### STATED GOAL 1
Write out a passage from the article on the CSU student data breach word for word, beginning at the words "On Tuesday, CSU" and stopping after "driver’s license numbers.".
### STATED GOAL 2
Answer these from the article on the CSU student data breach:
(a) How many students had their data compromised?
(b) What federal law does CSU Northridge's Division of Student Affairs give as the reason for the program?
(c) On what date did We End Violence learn of the hack?

### SELECTED TEXT
Data of 79,000 CSU Students Hacked after Compulsory Sign-Up with 3rd Party

Wednesday, September 09, 2015

All California State University (CSU) students were required to sign up for a non-credit course, provided by a third-party company called “We End Violence,” aimed at preventing crimes against women. They had to log in with usernames and passwords, and provide personal information.

On Tuesday, CSU announced that the company’s computers had been hacked and data on 79,000 students—name, age, student ID number, e-mail address, gender, race, relationship status and sexual orientation—was compromised. The school said the hacker haul did not include Social Security, credit card or driver’s license numbers.

CSU enrollment is 460,000. Not all campuses were involved, just Channel Islands, Los Angeles, San Bernardino, Maritime Academy, Cal Poly Pomona, Northridge, San Diego and Sonoma.

Students were told last March they had a month to sign up for the class or a hold would be put on their fall admission.

CSU Northridge’s Division of Student Affairs explains on its website that the program is the school’s response to enactment of the federal Violence Against Women Reauthorization Act in March 2013. It requires “universities to provide sexual violence prevention and awareness programs that educate students about prohibitions, reporting procedures, the university’s response to incidents and resources for victims.”

A White House task force (pdf) in 2014, responding to statistics that around 20% of women are sexually assaulted in college, said that changing “attitude, behavior—and the culture” was one of the keys to reducing the violence. The aim was not necessarily to reach the perps. “Most men are not perpetrators—and when we empower men to step in when someone’s in trouble, they become an important part of the solution.”

One group not on board with the sensitivity training, Independent Women’s Forum, called it a “re-education” program. They said it's an “ultra-politically correct video game” and lamented that college administrators would “shove it down the students’ throats.”

We End Violence director Carol Mosely told the Los Angeles Times the company learned of the hack on August 24 and shut down the website two days later out of “an abundance of caution.”

### DATA PROVIDED
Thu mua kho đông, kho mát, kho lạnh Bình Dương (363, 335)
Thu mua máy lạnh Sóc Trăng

### WRITTEN REPLY 1
On Tuesday, CSU announced that the company’s computers had been hacked and data on 79,000 students—name, age, student ID number, e-mail address, gender, race, relationship status and sexual orientation—was compromised. The school said the hacker haul did not include Social Security, credit card or driver’s license numbers.

### WRITTEN REPLY 2
(a) 79,000 students.
(b) The Violence Against Women Reauthorization Act, enacted in March 2013.
(c) August 24.